Before diving into a SQL parser... What about a CLR function? Would this be a possibility?
Greets
Flo
March 18, 2009 at 4:32 pm
Google for: SSIS - Fuzzy Lookup
* Noel
March 18, 2009 at 4:48 pm
Unfortunately CLR isn't an option for me for the same reason that front end editing isn't. Long story.
As for fuzzy lookup, I haven't looked at it for a while, but I thought it was basically a comparison of how many exact matches were found in columns, not characters. Did I overlook something?
__________________________________________________
Against stupidity the gods themselves contend in vain. -- Friedrich Schiller
Stop, children, what's that sound? Everybody look what's going down. -- Stephen Stills
March 18, 2009 at 5:02 pm
Are you able to compare on a table or do you have to match each single text?
How many data will come within one import action?
Greets
Flo
March 18, 2009 at 5:07 pm
The normal application will be a comparison between two tables, with a table of several thousand being compared to a table of 75,000 and growing.
I am coding as we chat about this, but any good ideas would still be welcomed. Thanks, Flo.
__________________________________________________
Against stupidity the gods themselves contend in vain. -- Friedrich Schiller
Stop, children, what's that sound? Everybody look what's going down. -- Stephen Stills
March 18, 2009 at 5:19 pm
Bob Hovious (3/18/2009)
I am having to deal with a lot of external data for which NO front end editing can be accomplished. Trust me, that is a fervent wish. I am trying to match this external data to our existing data, and will accept close matches. Here's an example:
declare @sample1-2 table (name varchar(30), phone varchar(12))
insert into @sample
select 'Hovious','123-456-7890'
My name gets typoed a LOT and some people have numeric dyslexia that might make them miskey the phone number. I need to be able to find this record when the name is an exact match and the phone number is close, OR when the phone number is an exact match and the name is close.
Here is my working definition of "close"
String A has only one character different than String B: Hovious/Havious
or
String A has one character more or less than String B: Hovious/Hovios
or
String A has two characters transposed in String B: Hovious/Hoviuos
This may be used for large batch runs, so speed is a must. The existing function seems slow (32MS CPU to compare Hovious/Hoviouous), so I'm prepared to rewrite it from scratch. But before I do, I thought I'd ask if anyone out there already has a fast way to something similar to this?

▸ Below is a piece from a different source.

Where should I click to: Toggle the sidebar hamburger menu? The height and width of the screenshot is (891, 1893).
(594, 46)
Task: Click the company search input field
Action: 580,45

SQL Server has two SOP answers for this problem. One is old and limited, by easy to use. The other is newer,very good, but involves administrative considerations to setup and manager.
The old one: SOUNDEX and DIFFERENCE functions. Both use the old Soundex algorithm, invented by Ma Bell in the 60's or 70's for the exact problem that you mention: matching names that might be misspelled. Look it up in BOL. It's easy, fast , and not too hard to make it really fast (you add a soundex column to the table and then index it). However, for anything more than matching spelling variations of one name against a column of single names, it may not work too well.
The new one: Full-Text Indexing. This is the Cadillac solution, it can find words and phrases inside large string columns of text, multiple tables or even entire databases. Tons of flexibility. The cost? Well, the price is free with SQL Server, but you will have to set it up, determine it's scope, and manage the indexer, which is going to want a lot of space for the full-text indexes that it will be making and maintaining. Your choice.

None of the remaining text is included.